= Task directions =
Look through the material and copy each line holding "computer".

= Study material =
= = = = =

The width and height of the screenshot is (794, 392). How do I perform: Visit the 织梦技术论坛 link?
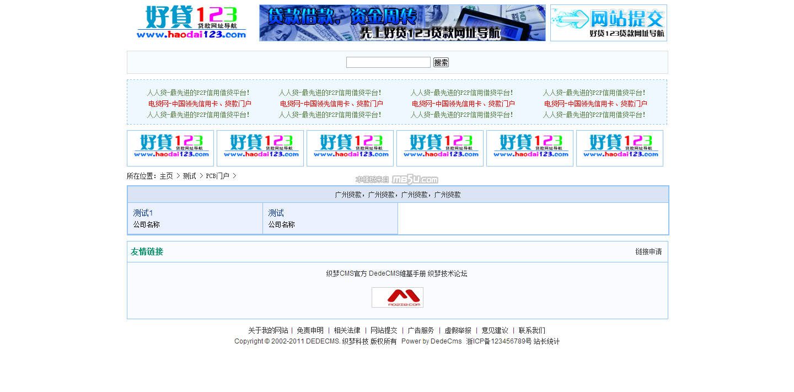[447, 273]
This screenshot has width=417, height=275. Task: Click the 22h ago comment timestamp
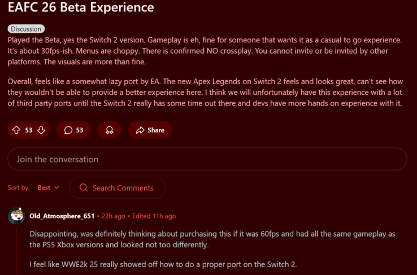(x=113, y=216)
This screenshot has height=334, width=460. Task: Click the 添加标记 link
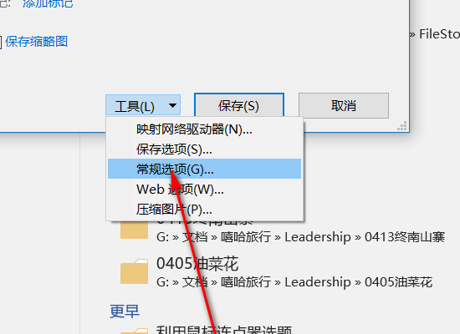click(48, 3)
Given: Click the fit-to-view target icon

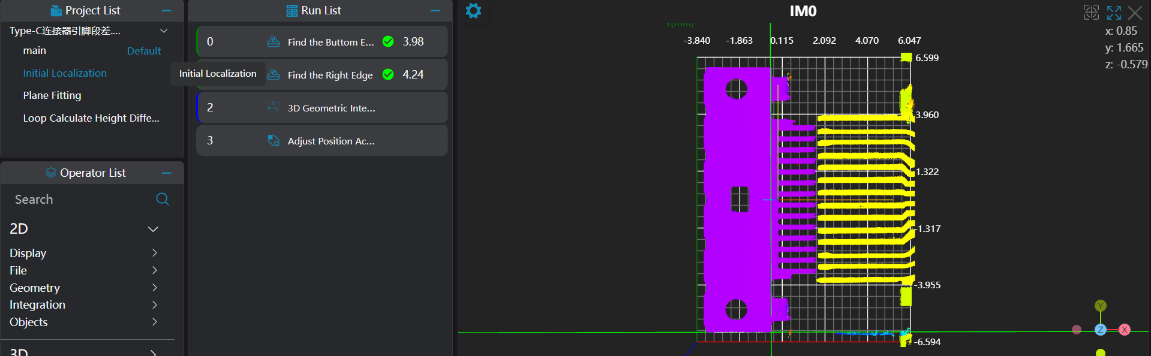Looking at the screenshot, I should tap(1091, 13).
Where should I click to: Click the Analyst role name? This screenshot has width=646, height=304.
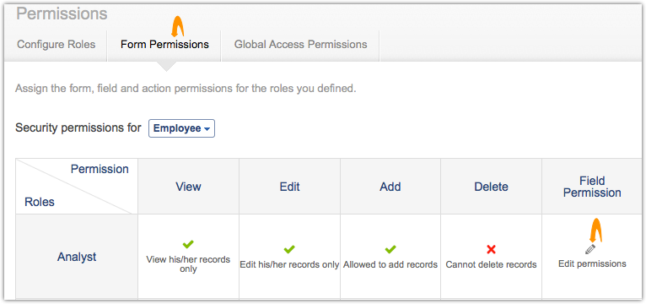point(77,257)
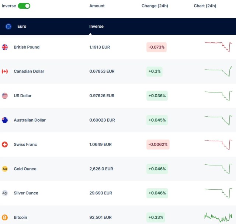Select the Change (24h) column header
This screenshot has width=236, height=224.
[154, 6]
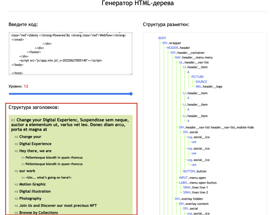Select the use element under the last svg.social_ico

(x=194, y=165)
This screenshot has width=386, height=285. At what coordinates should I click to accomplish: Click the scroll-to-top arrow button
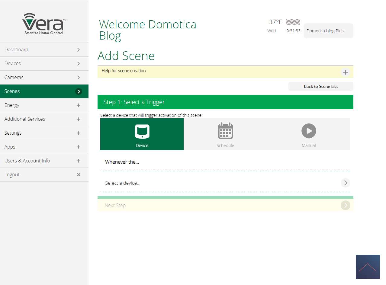coord(368,267)
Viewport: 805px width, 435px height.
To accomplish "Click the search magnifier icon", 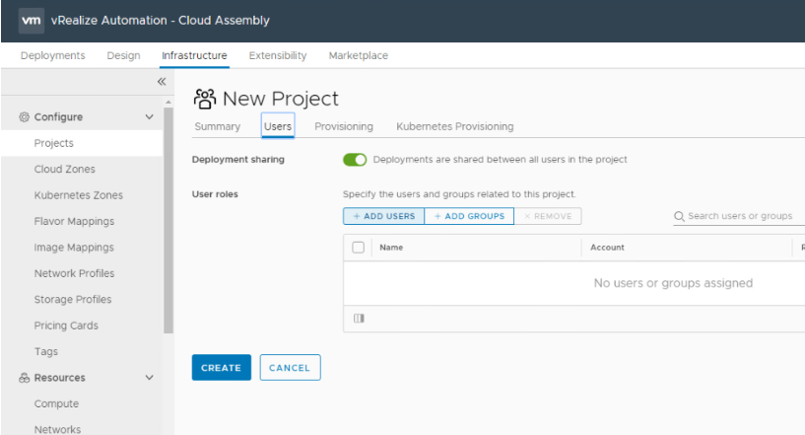I will pos(680,216).
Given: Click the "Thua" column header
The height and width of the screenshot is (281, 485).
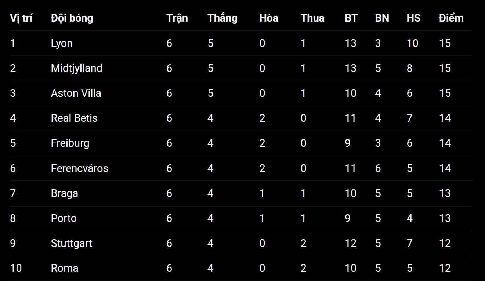Looking at the screenshot, I should pyautogui.click(x=312, y=18).
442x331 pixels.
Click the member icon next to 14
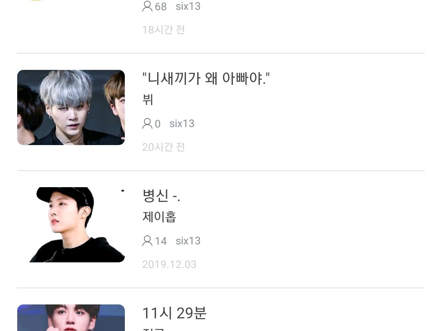click(x=147, y=241)
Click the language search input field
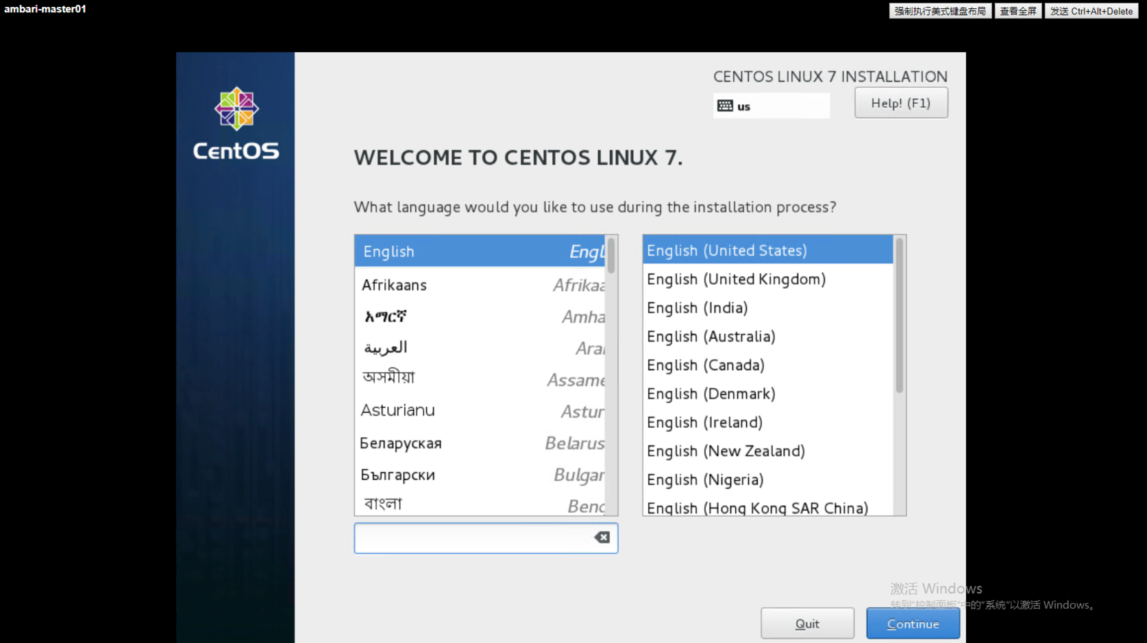Viewport: 1147px width, 643px height. 473,538
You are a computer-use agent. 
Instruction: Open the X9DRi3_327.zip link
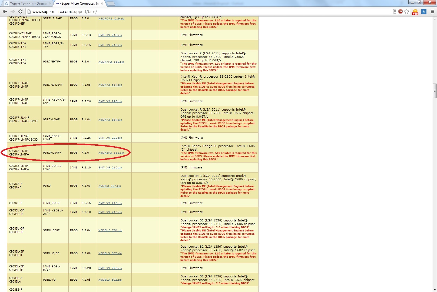[x=110, y=186]
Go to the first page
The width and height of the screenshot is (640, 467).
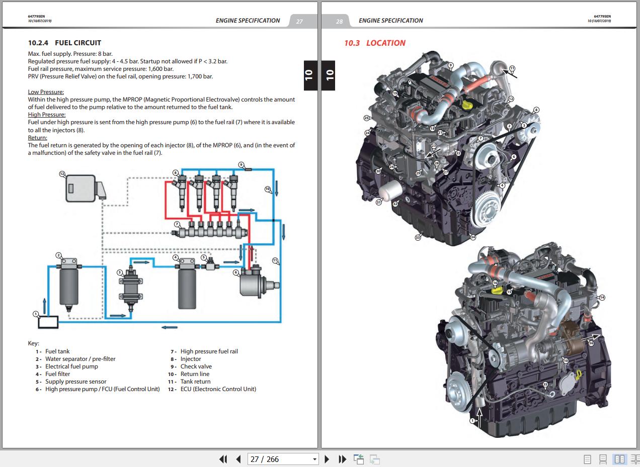coord(223,459)
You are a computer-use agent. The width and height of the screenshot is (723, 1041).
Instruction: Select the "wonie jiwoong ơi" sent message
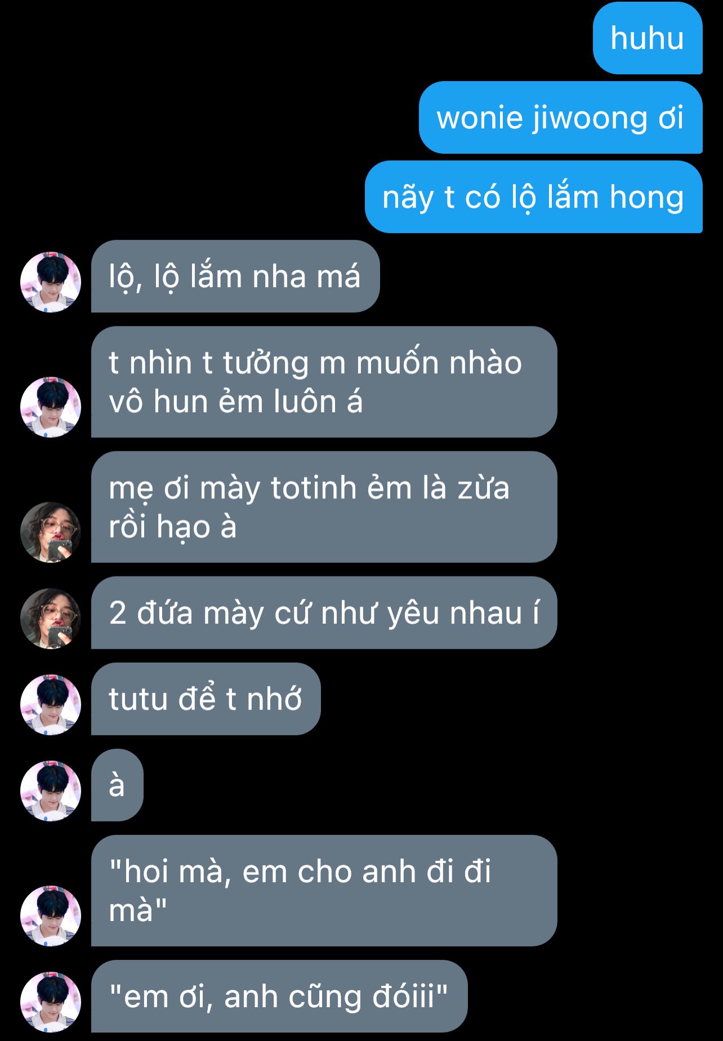(x=561, y=117)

= = = = =

= Task solution =
You are a computer-use agent. 
You are a computer-use agent. The width and height of the screenshot is (723, 1041).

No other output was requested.